In our culture, we expect married couples to sleep together. Yet, many spouses find it easier to sleep in separate rooms, either due to health problems (such as snoring or insomnia), combating work schedules or because they prefer the extra leg space.
Roughly 40 percent of married couples sleep in separate rooms. But are these spouses missing out on an essential part of marriage? Or, alternatively, are they helping their relationship by allowing each other to sleep without succumbing to the threat of a 3am elbow or the face-melting scent of morning breath?
It's a tough call. That's why we reached out to two marriage counselors for their take on the matter. Each provided strong cases for both sides of the argument.
Yes, it will
“I believe it is an important part of any intimate relationship in which a couple lives together that the two people find a way to sleep together regardless of sleep issues such as sleep apnea or other such problems that one or both people may have. When a couple stops sleeping together, a distance is created between the two that occurs naturally within the relationship. This may occur without either person realizing it at first, but it can grow and put a strain on the relationship and the bond between both partners.
Most people spend the majority of their day apart, working or involved in other daily activities. Time in the bedroom together is a special time of every day where a couple can relax, spend quality time and bond with one another. Without this, an important part of any intimate relationship is greatly damaged.”
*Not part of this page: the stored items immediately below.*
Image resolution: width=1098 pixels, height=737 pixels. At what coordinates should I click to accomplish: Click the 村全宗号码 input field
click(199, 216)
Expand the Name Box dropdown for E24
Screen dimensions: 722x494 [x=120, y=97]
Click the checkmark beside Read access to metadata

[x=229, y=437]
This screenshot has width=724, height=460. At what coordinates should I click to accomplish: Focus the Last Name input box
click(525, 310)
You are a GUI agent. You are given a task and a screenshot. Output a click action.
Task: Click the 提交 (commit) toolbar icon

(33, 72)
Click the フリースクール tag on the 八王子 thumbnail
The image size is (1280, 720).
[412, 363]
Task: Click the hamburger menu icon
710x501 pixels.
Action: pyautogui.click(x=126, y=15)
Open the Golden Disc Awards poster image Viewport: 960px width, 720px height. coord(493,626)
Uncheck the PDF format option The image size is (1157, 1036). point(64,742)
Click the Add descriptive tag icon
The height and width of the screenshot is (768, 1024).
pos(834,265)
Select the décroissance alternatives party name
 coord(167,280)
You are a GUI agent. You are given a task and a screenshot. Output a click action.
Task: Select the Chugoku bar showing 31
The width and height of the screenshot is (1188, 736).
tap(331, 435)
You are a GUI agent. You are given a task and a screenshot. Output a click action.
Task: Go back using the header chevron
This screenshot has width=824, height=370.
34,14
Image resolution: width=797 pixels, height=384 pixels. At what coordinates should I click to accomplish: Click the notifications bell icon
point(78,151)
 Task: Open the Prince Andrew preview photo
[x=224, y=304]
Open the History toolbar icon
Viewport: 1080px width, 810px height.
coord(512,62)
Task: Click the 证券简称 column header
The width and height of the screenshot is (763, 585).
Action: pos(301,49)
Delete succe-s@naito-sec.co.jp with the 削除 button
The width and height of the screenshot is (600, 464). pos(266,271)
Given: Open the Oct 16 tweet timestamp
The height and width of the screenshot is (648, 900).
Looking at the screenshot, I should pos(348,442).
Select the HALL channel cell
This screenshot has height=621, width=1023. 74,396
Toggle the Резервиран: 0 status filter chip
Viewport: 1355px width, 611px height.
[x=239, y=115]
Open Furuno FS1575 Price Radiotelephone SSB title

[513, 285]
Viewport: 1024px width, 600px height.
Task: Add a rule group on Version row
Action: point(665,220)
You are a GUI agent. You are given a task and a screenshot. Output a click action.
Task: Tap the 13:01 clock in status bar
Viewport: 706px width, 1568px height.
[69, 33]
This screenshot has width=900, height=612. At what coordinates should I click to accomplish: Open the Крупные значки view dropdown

-Bill Golden, licensed professional counselor based in Philadelphia, P.A.
No, it won't
“I have been frequently spending time with couples telling them they’re too charged to this notion that they should be sleeping in the same bed. Sleep is really important, and it’s not uncommon that eventually couples will decide they don’t necessarily need to sleep in the same bed. Sometimes, you have one who gets up really early, and the other one’s a night owl, so then you need to let that person get up early, and let the other be a night owl. When you’re taking care of individual needs that way, you can bring more of yourself to the relationship. It doesn’t need to be a strain on the sex life either; you just make plans for that.
Sure, there’s something lovely about knowing that you’re going to go to bed laying down next to your love every night and waking up to your love every morning. But I think the key thing is being able to talk honestly about what the different sets of needs are and how to take care of them.”
-Julie Blair Carter, marriage and family therapist based in Beverly Hills, C.A.